2007-02-07 12:20:24 · 4 answers · asked by bigm789 2 in Business & Finance Renting & Real Estate

wow! great answers! thank you everyone. ok, before i would do anything i would have a home inspection, of course. my uncle is an estimator for Service Master, so thats all he does is estimate various sorts of damage. between the two of us we know people in every trade, so we can buy/have things done in a very cost effective way/. the neighborhood is not bad, just not a ritzy one on the outskirts of town. the floorplan is great! just needs work! i am not a risk taker, but this seems like a good deal. if a foreclosed house is on the market, what does that mean? it has signs up for everyone to see in the yard and has been sitting empty for at least 3 months!

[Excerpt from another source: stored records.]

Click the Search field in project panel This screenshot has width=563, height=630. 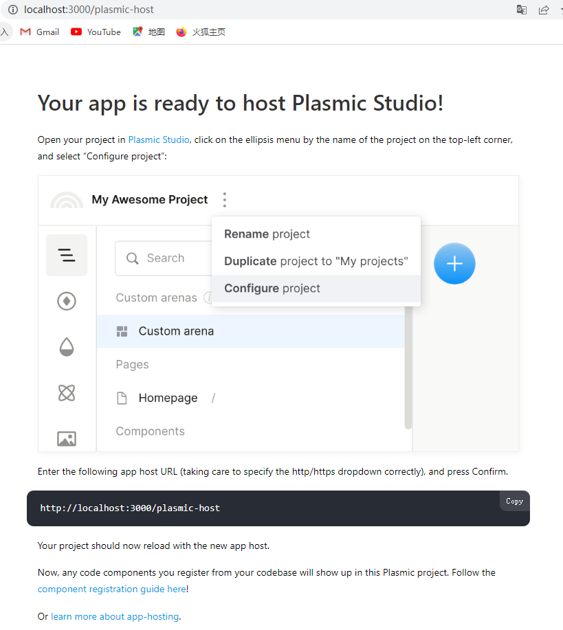165,258
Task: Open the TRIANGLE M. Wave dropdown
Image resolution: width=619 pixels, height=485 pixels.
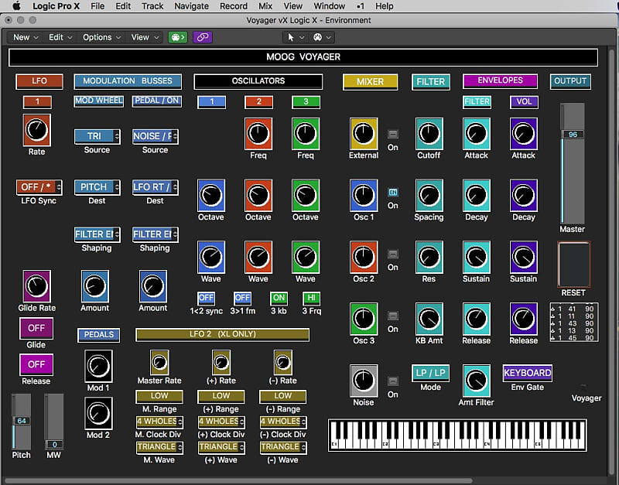Action: (158, 447)
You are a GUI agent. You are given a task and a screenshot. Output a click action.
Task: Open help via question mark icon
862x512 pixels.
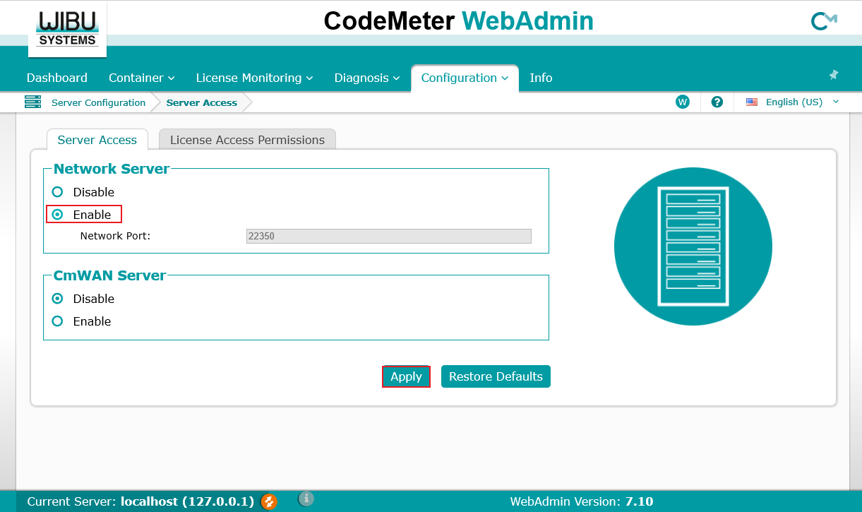pyautogui.click(x=717, y=102)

2007-02-07 13:05:36 · update #1

4 answers

Are you going to live there for a long time? if so then the price for the house is 85K +closing costs. Don't be too impressed with whole house wood floors (focus point to get you to buy!)
Have you done your homework on electrical, plumbing, foundation, tax assessment, termite protection (3-4K easy!)
appliances, gas lines, ect.?
Make sure that you do, because no one likes expensive surprises!
Wells Fargo is a decent mortgage company to be with. They are relatively lenient on late payments.
PS....Don't believe a Realtor, they ARE in it for the money!!!
I would be very cautious about the new roof and the local homes being valued at 110K. I would get the county out to the property and have THEM tell you just how much that new sewer line will run you! They can guide you a lot better than a Realtor!
PSS....How much commission does s/he stand to make?

Congrats! but be cautious!

2007-02-07 12:49:32 · answer #1 · answered by Anonymous · 0 0

A big caveat here to think about. Foreclosures are sold 'AS IS' which means if you have a home inspection, you need to know what is wrong with the house, how much would it take to fix it up (cause the bank won't) and is it worth it for the money, and your time and effort to do that, or just go buy another house?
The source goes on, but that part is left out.